The Audi brand’s goal is to prove the efficiency of its vehicles. The tour therefore includes not only those versions of a model line that are configured with especially low fuel consumption in mind, such as the A4 2.0 TDI e, but also the sportiest versions, such as the Audi S4. The objective is to finish each stage not as the fastest car but with the best fuel consumption (at a specified average speed). Ten different Audi models, each represented by two identical vehicles, were available to the drivers. Each driver’s objective was to beat the other, equivalent vehicle’s fuel consumption. So during each stage the teams of two vied for the best efficiency score.
On this journey they encountered very different roads: After the ride through the wild, romantic landscape of Norway, the road from Oslo to Copenhagen seemed like a return to civilization: four-lane expressways, legal speeds over 100 kilometers per hour, industrial areas left and right. The stages on the following days proceeded via Berlin and Prague into the Alps to Kitzbühel. On the last stage, nature once again finally displayed its full magnificence. The sun bathed the mountain peaks in its warm light. Autumnal colors lined the road. At last the Audi Efficiency Challenge A to B 2009 reached its destination: Bee on Lake Maggiore in Italy. Everyone in the village was out lining the road as the cars crossed the finish line.

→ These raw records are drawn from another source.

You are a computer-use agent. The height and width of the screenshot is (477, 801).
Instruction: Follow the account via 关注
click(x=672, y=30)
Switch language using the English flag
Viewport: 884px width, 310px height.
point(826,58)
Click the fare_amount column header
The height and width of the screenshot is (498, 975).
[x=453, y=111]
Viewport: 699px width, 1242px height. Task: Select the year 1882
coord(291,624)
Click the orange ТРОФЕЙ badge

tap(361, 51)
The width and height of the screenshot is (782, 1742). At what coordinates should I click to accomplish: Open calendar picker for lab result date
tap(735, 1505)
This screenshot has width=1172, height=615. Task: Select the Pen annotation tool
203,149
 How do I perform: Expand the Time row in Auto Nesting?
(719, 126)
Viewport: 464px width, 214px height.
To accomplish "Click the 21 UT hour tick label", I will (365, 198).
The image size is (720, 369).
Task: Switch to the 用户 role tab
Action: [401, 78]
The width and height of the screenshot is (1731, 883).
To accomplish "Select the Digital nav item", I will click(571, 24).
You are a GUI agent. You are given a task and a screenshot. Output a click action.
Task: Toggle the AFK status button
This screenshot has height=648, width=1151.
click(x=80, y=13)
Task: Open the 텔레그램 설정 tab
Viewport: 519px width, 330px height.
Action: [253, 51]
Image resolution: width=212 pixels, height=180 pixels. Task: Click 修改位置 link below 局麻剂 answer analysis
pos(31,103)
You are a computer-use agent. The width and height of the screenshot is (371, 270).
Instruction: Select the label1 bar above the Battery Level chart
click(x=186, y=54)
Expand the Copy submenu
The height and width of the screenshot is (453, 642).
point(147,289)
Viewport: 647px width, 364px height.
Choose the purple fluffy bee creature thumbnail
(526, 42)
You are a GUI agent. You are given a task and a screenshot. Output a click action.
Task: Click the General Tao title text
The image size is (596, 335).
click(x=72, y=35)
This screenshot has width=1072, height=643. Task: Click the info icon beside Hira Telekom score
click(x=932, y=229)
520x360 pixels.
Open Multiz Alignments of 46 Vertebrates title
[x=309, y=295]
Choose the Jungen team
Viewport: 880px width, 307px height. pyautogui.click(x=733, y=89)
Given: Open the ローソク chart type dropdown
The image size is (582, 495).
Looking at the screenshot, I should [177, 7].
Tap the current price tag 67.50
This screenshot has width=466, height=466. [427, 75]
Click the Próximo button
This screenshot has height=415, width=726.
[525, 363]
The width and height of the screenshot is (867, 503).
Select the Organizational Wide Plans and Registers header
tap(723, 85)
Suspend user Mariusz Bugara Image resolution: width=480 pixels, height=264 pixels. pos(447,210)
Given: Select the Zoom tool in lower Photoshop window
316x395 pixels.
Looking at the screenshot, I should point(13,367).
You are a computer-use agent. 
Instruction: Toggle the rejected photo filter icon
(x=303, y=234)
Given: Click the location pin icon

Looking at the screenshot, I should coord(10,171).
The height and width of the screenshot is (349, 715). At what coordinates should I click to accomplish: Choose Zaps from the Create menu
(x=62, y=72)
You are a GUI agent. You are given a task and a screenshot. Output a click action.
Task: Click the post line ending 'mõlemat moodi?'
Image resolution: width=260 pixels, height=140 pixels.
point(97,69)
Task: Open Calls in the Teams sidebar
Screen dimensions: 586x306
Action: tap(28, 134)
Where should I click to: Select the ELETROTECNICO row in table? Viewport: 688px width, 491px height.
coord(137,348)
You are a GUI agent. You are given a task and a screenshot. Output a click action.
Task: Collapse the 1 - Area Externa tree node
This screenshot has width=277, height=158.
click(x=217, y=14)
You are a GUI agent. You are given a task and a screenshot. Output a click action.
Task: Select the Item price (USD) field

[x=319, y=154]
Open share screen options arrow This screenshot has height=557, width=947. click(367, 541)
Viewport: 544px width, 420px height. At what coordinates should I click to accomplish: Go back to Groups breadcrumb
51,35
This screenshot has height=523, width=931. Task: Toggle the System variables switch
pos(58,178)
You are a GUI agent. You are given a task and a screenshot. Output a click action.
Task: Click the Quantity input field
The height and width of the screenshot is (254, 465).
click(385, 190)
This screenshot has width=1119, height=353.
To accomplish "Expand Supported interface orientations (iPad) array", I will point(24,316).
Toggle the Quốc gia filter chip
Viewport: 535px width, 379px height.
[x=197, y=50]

What the tour proved on hilly country roads and rapid expressways, and in dense city traffic, was this: Efficiency is standard in every Audi product. Because the different models not only verified the standardized values claimed for each model’s fuel consumption – they actually consumed even less when driven specifically with fuel economy in mind. The most efficient vehicle overall was the Audi A3 1.6 TDI, which made its debut on this tour. This model achieved the lowest overall average fuel consumption of all with 3.3 liters of diesel fuel per 100 kilometers – substantially less than its rated consumption of 3.8 liters.